With a single query, you can identify the systems affected by the Apache LOG4J Security Vulnerability, which is reported in the DNSEye.
Attackers can take advantage of the opportunity to remotely execute commands/scripts on targeted computers by exploiting the LOG4J vulnerability, and this approach does not necessitate any special skills, exacerbating the problem. The attackers could install malicious software on the target system, execute payloads, steal valuable data, or severely damage the system.
A rigorous DNS traffic analysis is required to determine the systems/devices vulnerable by the LOG4J vulnerability. The DNSEye stores and analyzes all DNS queries for up to 1 year. As a result, if you have any infected devices in your network, you may identify which specific devices are infected and affected as a result of LOG4J’s CVE-2021–44228 numeric vulnerability, whether it is affected now or in the past.
We have prepared a sample domain list for you, which contains DNS queries requested by systems impacted by the LOG4J vulnerability:
DNSEye captures the overall DNS traffic of the system and all of the domains that the system established a connection with during the learning process in chronologic order. If there is any vulnerability exploited, in this situation the domains that are firstly requested by your servers will be inspected as ‘Firstly Visited’ and these traffic anomalies will be forwarded to the SIEM solution. During this transmission, Cyber X-Ray (DNSSense’s Database) will transfer all domain data to the SIEM solution in chronological sequence. As a result, SOC teams will be able to do more precise detections in a much shorter time period.
Thanks to the Security Gap feature, DNSEye analyzes whether current security assets are capable of detecting and preventing connection attempts of the systems affected by the LOG4J vulnerability.
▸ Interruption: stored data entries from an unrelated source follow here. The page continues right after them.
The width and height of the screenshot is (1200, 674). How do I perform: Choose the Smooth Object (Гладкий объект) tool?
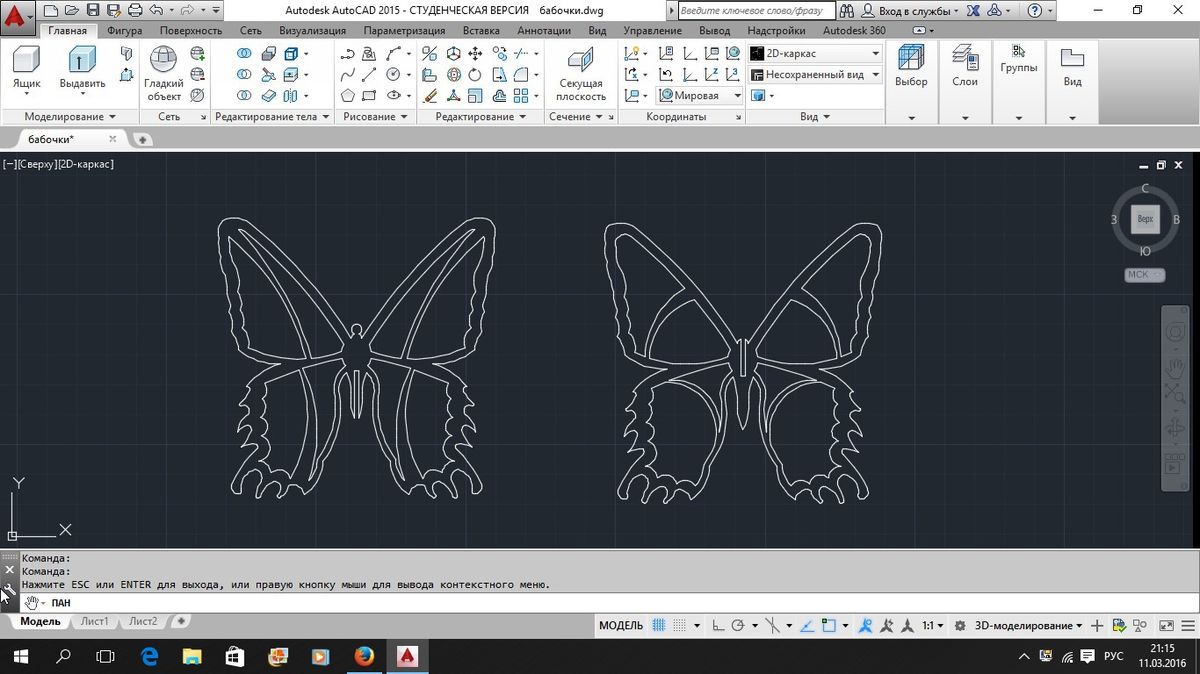[x=163, y=74]
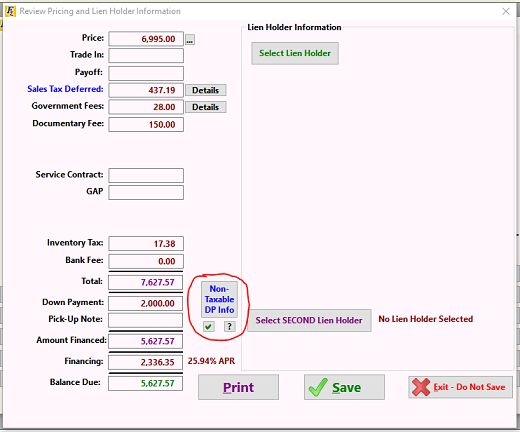Click the GAP input field
The width and height of the screenshot is (520, 432).
146,193
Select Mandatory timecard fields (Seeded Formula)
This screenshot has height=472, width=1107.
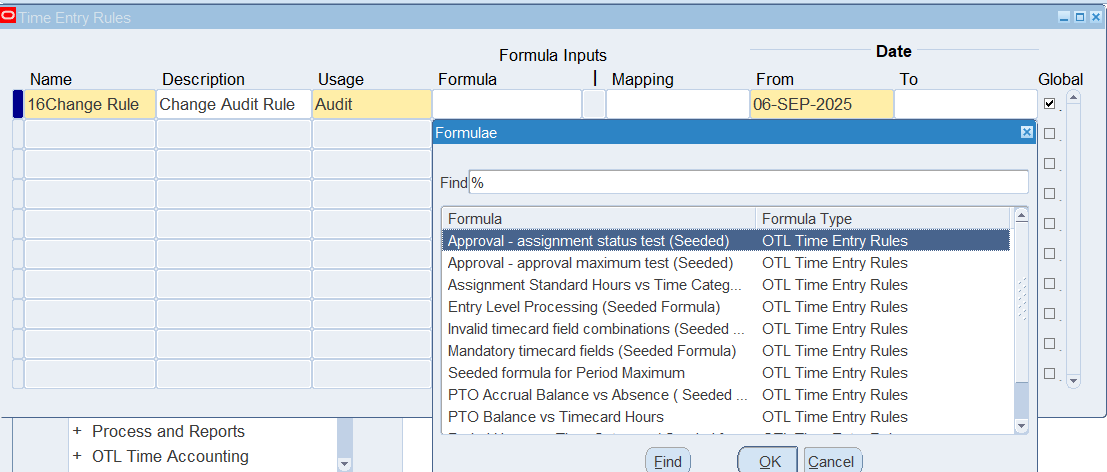coord(592,351)
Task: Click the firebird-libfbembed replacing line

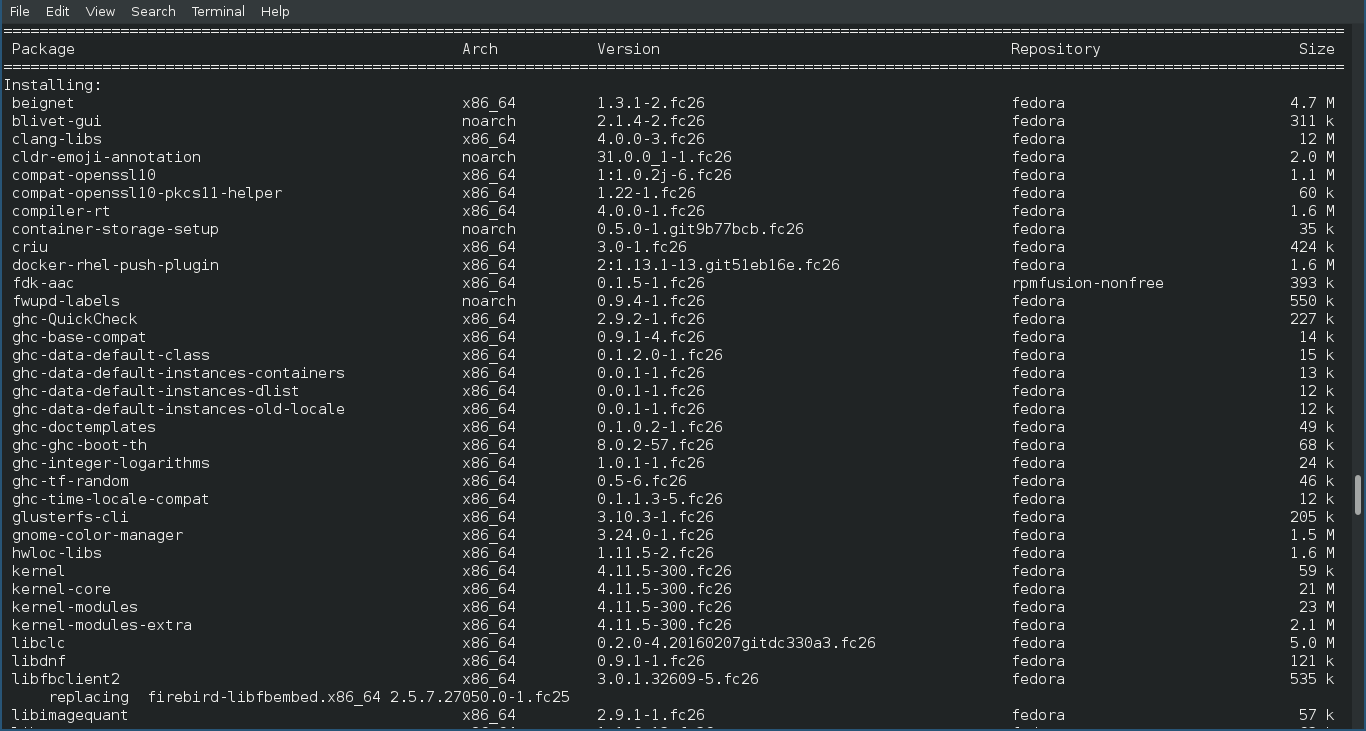Action: [309, 697]
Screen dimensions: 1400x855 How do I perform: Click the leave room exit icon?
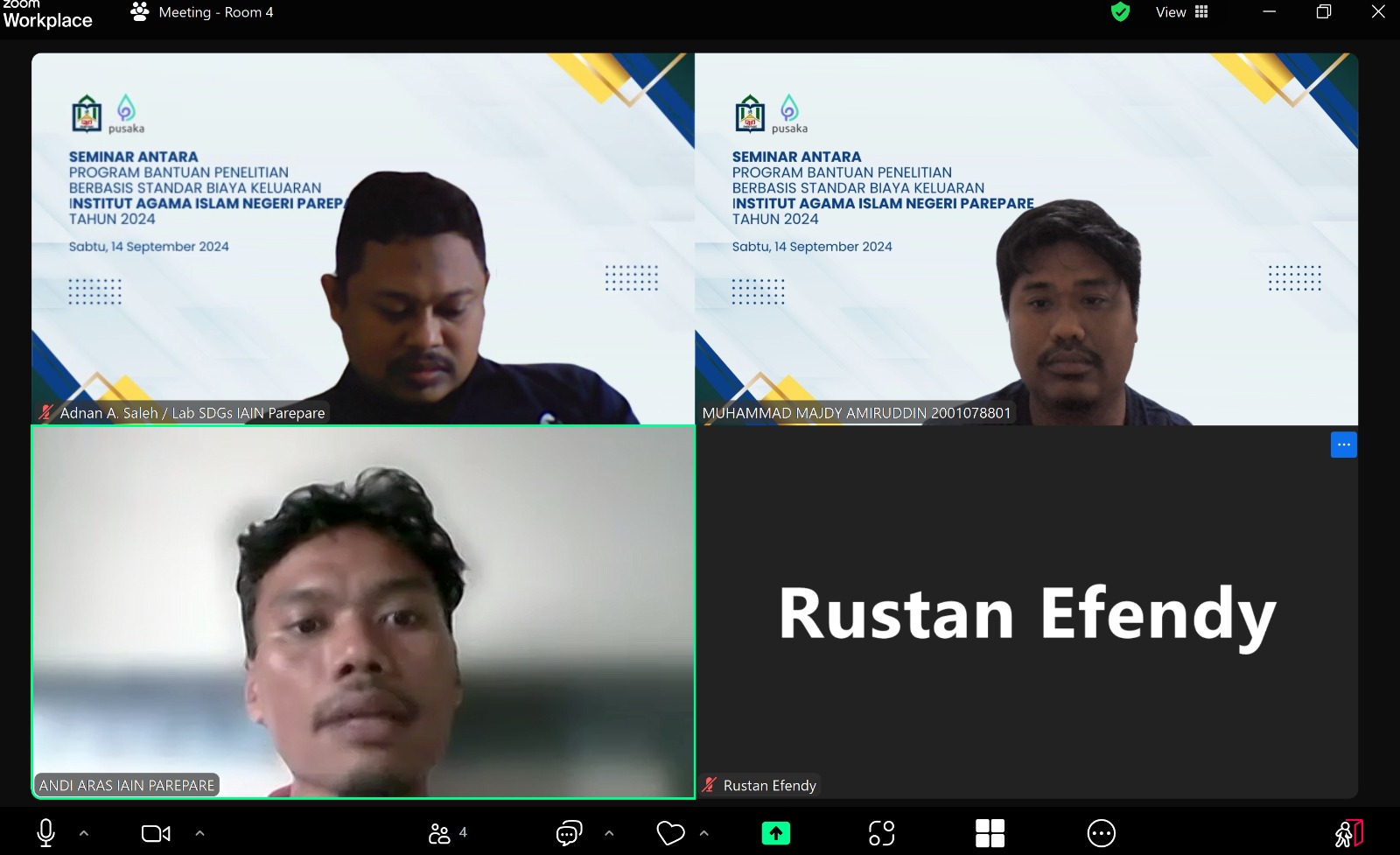(1348, 833)
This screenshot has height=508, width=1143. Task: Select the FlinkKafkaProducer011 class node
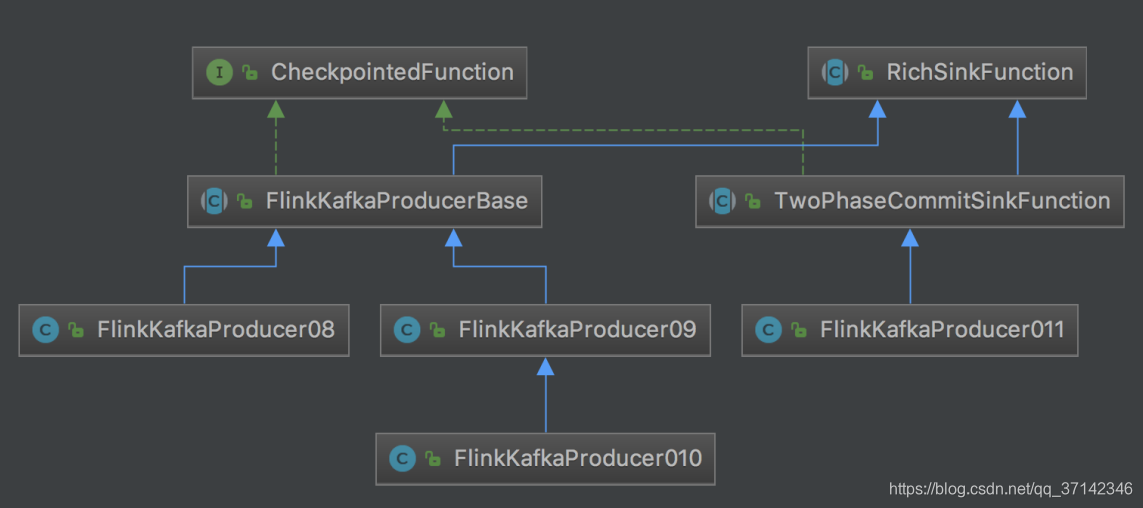(910, 330)
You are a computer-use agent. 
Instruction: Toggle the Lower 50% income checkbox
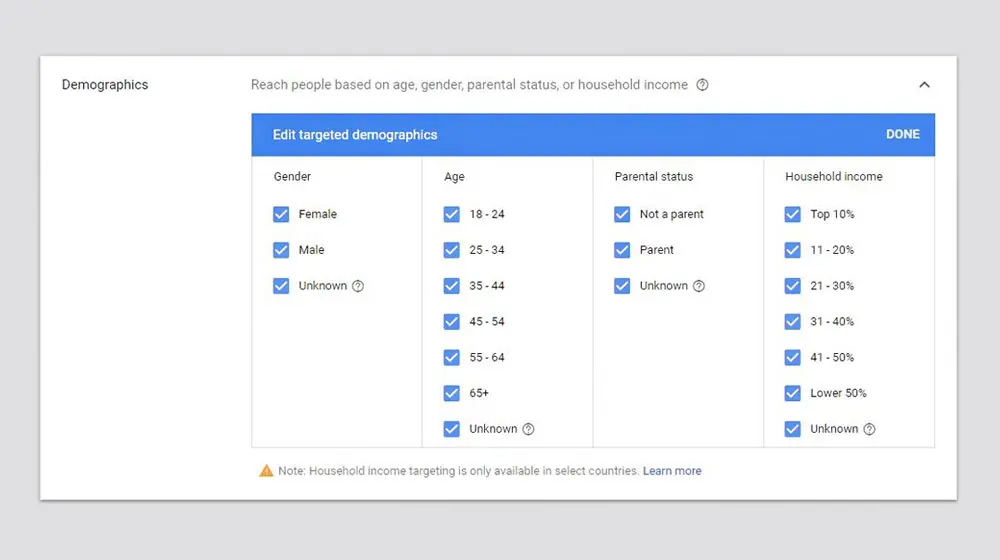pyautogui.click(x=793, y=393)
You can see your security assets’ capabilities and performance in terms of preventing and detecting attacks caused by LOG4J Vulnerability exploitations, as well as providing effective protection to your system.
DNSSense DNSDome users are under constant protection against any possible attack that may arise from LOG4J Vulnerability since these domains are actively blocked. You may also update the LOG4J Framework version to the current version to provide protection from this security vulnerability.
Furthermore, if the DNSSense Positive Security Model is being used, security will be maintained at the highest level against any potential exploitations, attacks originating from LOG4J, and similar vulnerabilities. The reason the positive security model provides the highest level of protection is that any domain request (even if it does not exist in the database) will be inspected and classified after taking into account 850 criteria, thanks to DNSSense’s advanced AI technology. Any unknown domain request will be blocked until it is classified, ensuring the prevention of attacks and malicious connections that originate from newly identified and expected to be discovered vulnerabilities in the future.
Users that integrate a DNS and Security Gap solution into their current EDR solution can detect the specific applications that send queries to these suspicious domains. In other words, the files, executables, and applications that are infected as a result of the LOG4J vulnerability can be directly identified.
DNS security threats are among the most common types of cyber threats that occur today. DNS security should therefore, be an integral part of an organization's security plan.